REQUIRED ACTION: Where a line of the records holds the string "click", copy that line.

MATERIAL PROVIDED:
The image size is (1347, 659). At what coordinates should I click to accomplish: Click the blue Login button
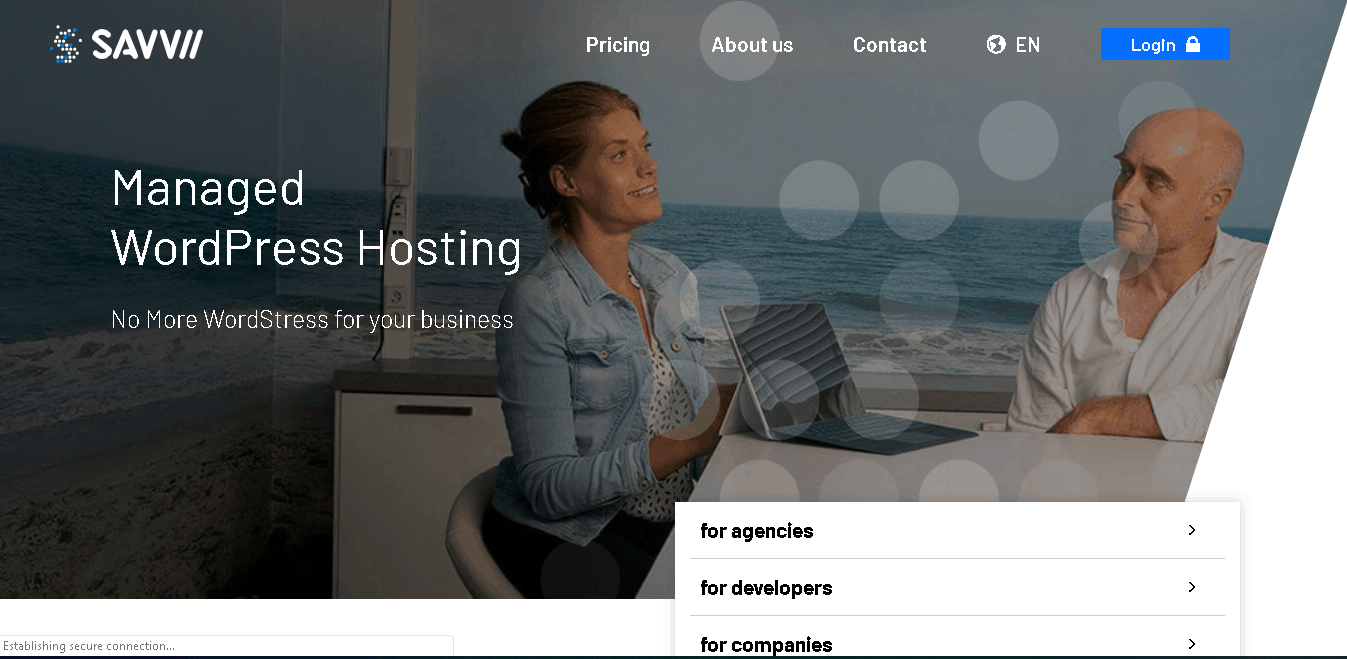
--
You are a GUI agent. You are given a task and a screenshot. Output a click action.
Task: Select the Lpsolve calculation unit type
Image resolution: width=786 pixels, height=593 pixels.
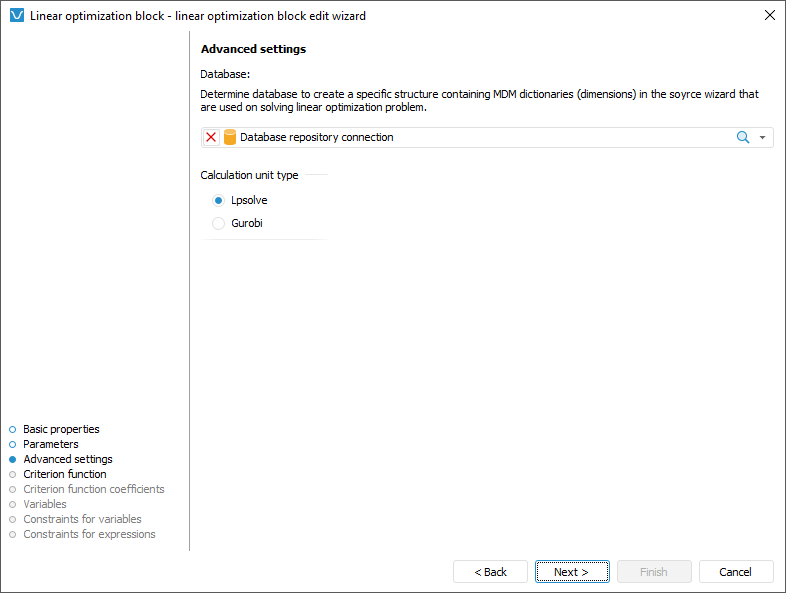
--
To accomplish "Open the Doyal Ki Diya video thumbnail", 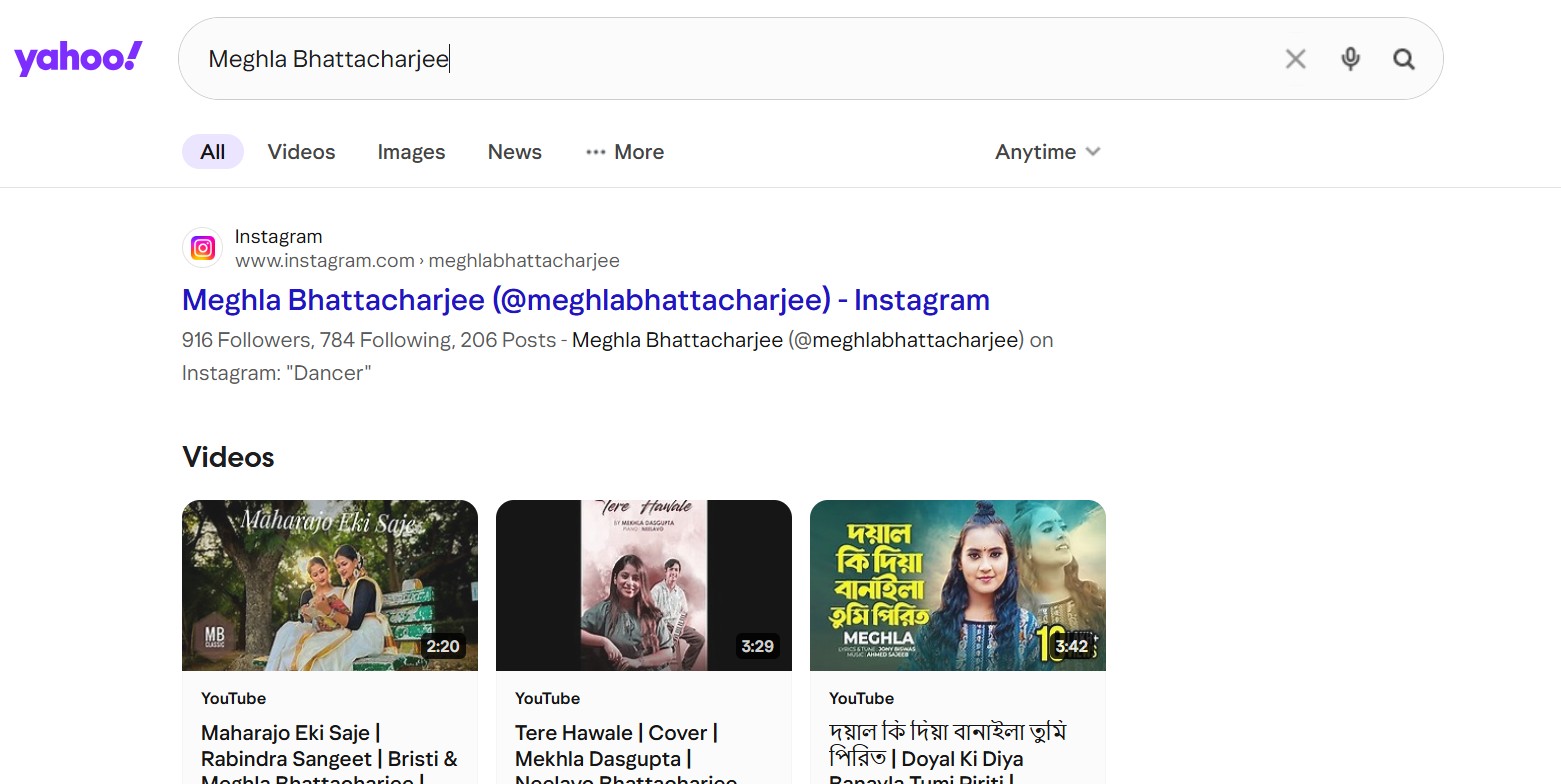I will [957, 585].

COMPLETED TASK:
The image size is (1347, 659). At what coordinates should I click to accomplish: Click the blue Login button
You are a GUI agent. You are given a task and a screenshot. Output a click action.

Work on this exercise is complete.